**YOUR TASK**
Pull each line containing "agent" out of the data and copy it.

**STUDY MATERIAL**
:::

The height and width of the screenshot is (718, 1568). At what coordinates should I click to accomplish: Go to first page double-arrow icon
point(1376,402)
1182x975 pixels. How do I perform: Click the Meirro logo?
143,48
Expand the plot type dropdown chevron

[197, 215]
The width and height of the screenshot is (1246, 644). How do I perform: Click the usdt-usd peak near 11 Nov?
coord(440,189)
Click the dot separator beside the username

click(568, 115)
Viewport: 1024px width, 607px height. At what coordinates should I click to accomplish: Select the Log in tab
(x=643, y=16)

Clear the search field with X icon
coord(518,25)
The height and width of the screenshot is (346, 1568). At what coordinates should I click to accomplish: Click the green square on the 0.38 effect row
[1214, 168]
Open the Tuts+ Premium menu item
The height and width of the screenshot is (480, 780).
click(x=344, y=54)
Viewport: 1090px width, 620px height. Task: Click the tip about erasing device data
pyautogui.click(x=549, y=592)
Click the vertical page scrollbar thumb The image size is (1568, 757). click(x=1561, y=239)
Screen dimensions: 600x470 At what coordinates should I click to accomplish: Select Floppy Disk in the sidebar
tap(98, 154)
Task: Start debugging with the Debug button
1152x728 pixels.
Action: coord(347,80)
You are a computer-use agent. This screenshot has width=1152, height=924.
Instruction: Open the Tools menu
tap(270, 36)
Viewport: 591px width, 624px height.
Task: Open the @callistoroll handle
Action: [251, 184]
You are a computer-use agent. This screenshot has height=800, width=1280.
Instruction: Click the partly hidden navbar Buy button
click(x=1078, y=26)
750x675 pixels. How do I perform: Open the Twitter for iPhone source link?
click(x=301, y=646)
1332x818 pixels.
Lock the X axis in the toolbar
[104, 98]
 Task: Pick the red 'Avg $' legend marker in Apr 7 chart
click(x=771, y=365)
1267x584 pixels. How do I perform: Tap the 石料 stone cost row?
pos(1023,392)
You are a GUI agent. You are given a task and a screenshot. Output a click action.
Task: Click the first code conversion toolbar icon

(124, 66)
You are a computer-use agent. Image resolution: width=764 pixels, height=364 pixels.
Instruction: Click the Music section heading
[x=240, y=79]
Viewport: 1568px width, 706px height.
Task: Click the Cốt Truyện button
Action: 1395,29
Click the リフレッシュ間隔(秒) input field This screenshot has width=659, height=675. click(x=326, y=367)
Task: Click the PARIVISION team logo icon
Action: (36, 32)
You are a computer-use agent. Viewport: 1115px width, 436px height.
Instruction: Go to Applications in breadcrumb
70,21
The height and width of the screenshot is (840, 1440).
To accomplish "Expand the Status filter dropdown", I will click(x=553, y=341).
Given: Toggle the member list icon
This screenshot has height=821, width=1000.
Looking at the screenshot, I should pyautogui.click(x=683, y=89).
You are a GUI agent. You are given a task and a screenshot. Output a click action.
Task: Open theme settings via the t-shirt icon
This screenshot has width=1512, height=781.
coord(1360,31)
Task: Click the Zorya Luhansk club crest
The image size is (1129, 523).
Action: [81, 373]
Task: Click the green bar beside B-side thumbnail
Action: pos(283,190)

:::

**YOUR RESPONSE**
You are a computer-use agent. This screenshot has width=1152, height=924.
You are a computer-use agent. This screenshot has height=800, width=1280.
You are a GUI agent. You are given a task and a screenshot. Output a click action.
You are a computer-use agent. Image resolution: width=764 pixels, height=364 pixels.
You are a computer-use agent. Viewport: 1115px width, 436px height.
You are a GUI agent. You are given a task and a screenshot. Output a click action.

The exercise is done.